Devemos lembrar que no ano passado, a própria Fórmula 1 atingiu a marca de mil corridas realizadas desde que foi disputado o primeiro GP na pista de Silverstone, na Inglaterra, em 1950. A China teve a honra de sediar a prova que marcou o milésimo GP, e a corrida deste final de semana é a corrida número 1.027 da categoria máxima do automobilismo, e com mil delas contando com uma Ferrari na competição. Uma marca a ser celebrada no mundo do esporte a motor, pois nenhuma equipe se manteve por tanto tempo na competição, sem passar por mudanças em sua história. Mas, quando me refiro a mudanças, falo de o time italiano, sediado em Maranello, ser ainda hoje o mesmo que disputou os primeiros GPs da história da F-1. Uma situação bem diferente da Alfa Romeo, outro time que, embora esteja no grid atualmente, e usar o mesmo nome, não é o mesmo que disputou e venceu o primeiro campeonato da categoria, em 1950, sendo a escuderia atual oriunda da Sauber.

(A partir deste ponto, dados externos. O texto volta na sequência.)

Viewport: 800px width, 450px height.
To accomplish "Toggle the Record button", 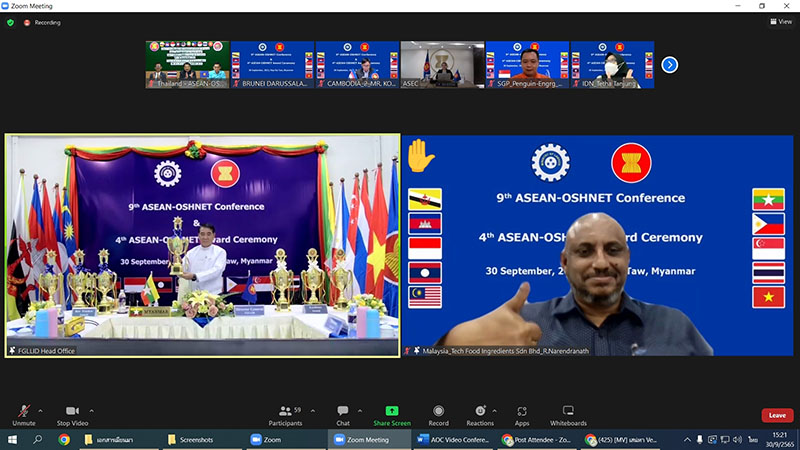I will [x=438, y=414].
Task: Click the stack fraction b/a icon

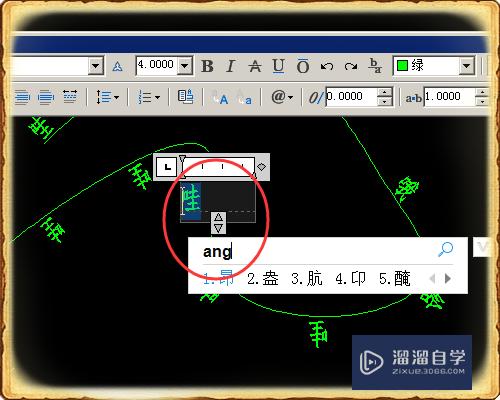Action: point(375,66)
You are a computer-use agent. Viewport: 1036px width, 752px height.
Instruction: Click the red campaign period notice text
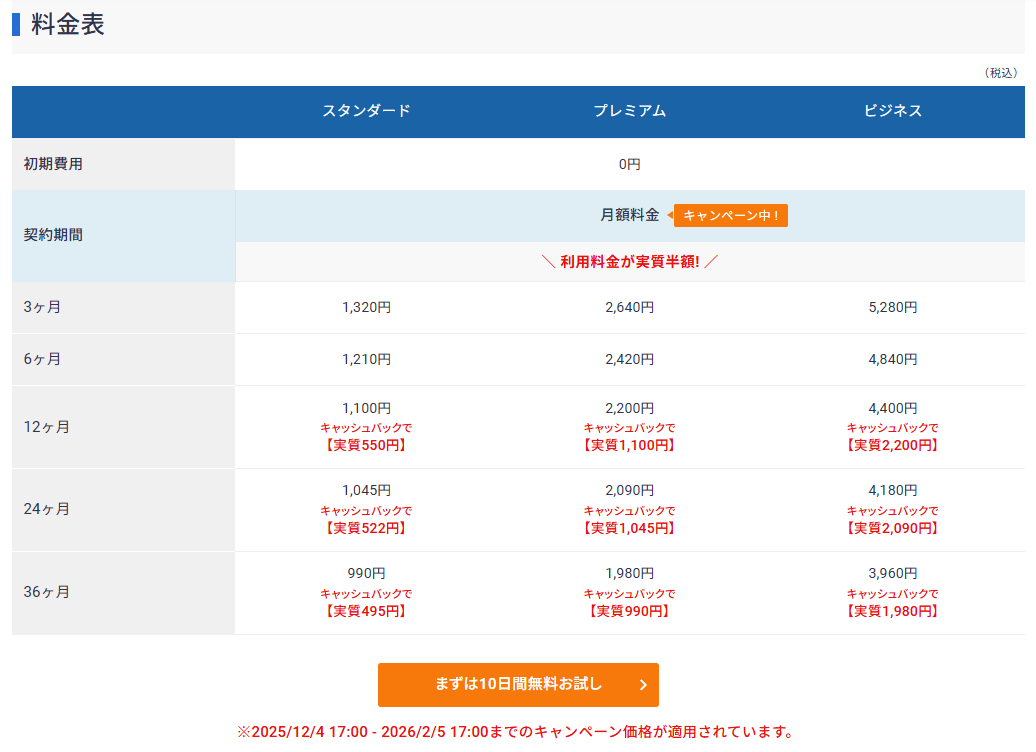pyautogui.click(x=517, y=732)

Mesmo a campeoníssima Mercedes, apesar de ser um time de fábrica oficial da marca, não é a mesma escuderia que iniciou sua participação na F-1 ainda nos anos 1950, lembrando que a marca alemã esteve ausente por décadas do grid, até retornar no início dos anos 1990 apenas como fornecedora de motor, e somente a partir de 2010 novamente como um time de competição. Muito pelo contrário, a Ferrari está presente na categoria máxima do automobilismo desde seu primeiro ano de competição, e ali tem permanecido até os dias de hoje. Um exemplo único de permanência de um time na competição do mundo do esporte a motor mundial, além de ser a única escuderia que possui uma torcida fervoroso que torce pela marca, não por seus pilotos, com raras exceções.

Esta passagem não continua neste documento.